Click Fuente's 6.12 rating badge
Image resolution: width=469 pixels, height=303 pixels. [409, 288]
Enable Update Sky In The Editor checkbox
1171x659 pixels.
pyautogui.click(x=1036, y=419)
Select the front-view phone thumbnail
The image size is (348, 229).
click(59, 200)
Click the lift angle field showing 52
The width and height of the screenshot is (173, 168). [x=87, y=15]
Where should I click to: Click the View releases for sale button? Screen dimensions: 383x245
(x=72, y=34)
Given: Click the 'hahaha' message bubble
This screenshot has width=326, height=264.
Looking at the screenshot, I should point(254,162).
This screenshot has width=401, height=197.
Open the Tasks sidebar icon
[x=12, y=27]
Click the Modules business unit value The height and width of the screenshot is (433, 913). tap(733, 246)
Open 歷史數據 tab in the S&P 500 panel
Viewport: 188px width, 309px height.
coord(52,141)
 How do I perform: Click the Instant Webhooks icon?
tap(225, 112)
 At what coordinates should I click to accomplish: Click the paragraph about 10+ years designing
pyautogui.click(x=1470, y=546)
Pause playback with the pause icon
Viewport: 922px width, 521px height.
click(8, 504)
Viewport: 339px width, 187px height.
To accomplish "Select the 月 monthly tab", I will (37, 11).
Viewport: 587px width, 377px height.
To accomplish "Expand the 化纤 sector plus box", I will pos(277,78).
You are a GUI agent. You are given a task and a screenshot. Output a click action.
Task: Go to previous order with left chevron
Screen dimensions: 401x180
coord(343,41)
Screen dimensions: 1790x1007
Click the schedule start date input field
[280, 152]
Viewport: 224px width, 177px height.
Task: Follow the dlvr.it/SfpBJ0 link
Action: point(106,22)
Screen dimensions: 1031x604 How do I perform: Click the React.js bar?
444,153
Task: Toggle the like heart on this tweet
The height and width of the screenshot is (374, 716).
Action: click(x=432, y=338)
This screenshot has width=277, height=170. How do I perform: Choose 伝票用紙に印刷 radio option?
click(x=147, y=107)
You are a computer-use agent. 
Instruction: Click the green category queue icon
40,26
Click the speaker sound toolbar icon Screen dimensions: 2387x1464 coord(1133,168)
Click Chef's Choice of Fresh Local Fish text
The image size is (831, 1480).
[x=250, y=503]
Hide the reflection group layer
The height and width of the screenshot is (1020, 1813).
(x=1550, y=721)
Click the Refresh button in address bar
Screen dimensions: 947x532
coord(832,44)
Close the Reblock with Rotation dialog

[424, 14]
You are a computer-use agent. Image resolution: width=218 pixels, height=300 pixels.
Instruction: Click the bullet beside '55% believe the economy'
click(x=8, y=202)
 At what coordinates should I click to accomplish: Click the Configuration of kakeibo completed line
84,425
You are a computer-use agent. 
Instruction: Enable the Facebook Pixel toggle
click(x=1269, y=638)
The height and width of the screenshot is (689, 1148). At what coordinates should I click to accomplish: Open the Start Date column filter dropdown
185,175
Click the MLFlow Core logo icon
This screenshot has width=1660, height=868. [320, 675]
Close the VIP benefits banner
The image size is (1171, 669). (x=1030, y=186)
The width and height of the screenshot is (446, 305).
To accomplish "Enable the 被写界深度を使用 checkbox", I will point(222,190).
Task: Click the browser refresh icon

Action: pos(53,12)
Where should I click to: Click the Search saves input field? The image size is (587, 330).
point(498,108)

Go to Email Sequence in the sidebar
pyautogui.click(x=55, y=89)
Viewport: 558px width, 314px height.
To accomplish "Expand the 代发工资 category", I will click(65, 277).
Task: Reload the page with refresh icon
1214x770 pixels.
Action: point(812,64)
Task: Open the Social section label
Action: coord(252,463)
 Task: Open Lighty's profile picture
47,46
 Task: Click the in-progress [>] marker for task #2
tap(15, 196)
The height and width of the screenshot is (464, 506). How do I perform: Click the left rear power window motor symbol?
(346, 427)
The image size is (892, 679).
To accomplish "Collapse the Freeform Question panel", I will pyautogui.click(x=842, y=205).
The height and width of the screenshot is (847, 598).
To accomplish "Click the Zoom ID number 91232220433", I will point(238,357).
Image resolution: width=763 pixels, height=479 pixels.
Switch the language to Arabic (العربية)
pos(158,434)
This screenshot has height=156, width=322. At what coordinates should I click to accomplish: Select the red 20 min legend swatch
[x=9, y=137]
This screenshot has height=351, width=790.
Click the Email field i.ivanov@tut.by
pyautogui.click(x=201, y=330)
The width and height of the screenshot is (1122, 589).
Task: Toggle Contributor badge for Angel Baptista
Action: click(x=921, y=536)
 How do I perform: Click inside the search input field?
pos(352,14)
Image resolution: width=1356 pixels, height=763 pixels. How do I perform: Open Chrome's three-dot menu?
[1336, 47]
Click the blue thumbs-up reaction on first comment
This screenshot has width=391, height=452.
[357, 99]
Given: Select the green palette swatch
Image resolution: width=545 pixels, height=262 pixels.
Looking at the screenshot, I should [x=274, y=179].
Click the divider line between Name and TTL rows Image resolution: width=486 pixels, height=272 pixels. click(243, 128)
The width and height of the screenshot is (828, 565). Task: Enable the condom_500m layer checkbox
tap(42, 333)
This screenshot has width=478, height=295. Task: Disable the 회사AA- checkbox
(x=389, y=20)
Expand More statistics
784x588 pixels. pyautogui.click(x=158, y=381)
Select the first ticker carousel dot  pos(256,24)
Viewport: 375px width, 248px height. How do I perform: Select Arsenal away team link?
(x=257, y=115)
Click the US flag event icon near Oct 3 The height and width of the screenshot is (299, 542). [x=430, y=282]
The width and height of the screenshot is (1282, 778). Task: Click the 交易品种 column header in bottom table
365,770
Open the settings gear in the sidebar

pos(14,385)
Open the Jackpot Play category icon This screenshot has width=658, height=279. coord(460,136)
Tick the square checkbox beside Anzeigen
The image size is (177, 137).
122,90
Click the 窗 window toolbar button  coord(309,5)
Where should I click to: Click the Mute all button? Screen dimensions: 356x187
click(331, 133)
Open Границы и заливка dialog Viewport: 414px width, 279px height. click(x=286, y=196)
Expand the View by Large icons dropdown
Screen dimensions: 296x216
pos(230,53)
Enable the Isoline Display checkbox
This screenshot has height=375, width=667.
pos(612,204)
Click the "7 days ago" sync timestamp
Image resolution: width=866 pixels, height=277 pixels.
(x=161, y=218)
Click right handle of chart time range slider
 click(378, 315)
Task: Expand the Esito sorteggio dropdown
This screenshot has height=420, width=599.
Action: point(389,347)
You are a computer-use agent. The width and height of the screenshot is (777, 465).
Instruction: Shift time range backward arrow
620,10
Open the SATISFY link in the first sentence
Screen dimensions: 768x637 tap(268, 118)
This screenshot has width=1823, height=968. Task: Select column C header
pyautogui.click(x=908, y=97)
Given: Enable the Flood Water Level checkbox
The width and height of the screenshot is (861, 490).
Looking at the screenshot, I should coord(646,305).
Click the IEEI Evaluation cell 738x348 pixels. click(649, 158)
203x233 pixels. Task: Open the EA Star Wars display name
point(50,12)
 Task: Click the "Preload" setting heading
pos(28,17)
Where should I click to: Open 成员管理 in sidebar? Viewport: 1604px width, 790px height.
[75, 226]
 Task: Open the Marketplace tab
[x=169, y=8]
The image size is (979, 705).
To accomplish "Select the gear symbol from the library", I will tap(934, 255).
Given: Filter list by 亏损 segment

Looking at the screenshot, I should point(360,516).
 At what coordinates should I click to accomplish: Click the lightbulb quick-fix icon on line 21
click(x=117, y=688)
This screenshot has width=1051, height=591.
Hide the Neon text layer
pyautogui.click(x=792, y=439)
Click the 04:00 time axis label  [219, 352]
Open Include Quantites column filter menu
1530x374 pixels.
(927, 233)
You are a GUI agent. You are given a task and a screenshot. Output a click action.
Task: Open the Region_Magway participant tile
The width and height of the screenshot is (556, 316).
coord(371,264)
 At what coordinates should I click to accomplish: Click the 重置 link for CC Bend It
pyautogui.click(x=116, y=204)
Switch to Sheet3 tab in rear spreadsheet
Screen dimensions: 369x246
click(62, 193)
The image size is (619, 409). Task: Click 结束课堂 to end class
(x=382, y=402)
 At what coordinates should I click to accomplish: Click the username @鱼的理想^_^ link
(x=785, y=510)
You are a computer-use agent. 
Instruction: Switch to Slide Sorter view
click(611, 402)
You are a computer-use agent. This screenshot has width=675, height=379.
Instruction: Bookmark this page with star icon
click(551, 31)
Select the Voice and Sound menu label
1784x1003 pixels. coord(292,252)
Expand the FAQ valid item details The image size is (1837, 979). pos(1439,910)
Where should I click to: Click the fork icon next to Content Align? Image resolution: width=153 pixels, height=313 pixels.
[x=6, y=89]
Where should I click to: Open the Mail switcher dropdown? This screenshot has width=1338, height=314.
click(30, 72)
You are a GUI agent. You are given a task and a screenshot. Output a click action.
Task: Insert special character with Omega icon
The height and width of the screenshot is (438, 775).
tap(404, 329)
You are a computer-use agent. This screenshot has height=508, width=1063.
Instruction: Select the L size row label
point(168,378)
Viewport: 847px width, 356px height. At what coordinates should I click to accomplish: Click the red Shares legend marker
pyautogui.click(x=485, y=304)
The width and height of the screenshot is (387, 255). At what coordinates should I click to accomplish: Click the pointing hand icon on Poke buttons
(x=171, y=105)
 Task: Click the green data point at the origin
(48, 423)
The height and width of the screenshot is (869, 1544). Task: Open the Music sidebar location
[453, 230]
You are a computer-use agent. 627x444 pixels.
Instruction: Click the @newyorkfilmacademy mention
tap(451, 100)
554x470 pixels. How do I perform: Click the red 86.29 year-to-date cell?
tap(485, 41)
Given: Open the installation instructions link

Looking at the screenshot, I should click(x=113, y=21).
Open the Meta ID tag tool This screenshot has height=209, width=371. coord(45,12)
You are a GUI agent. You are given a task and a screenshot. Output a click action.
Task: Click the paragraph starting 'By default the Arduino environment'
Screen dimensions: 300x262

_ _ _ _ _ _ _

# Goal
Convert the items between the lines holding "Given: Open the" and "Open the Meta", inclusive, into a two-column CSV headed instruction and response. Give one row per item, with each field in quotation marks and line breaks replaced by spaces.

# Correct response
instruction,response
"Given: Open the installation instructions link","Looking at the screenshot, I should click(x=113, y=21)."
"Open the Meta ID tag tool This screenshot has height=209, width=371.","coord(45,12)"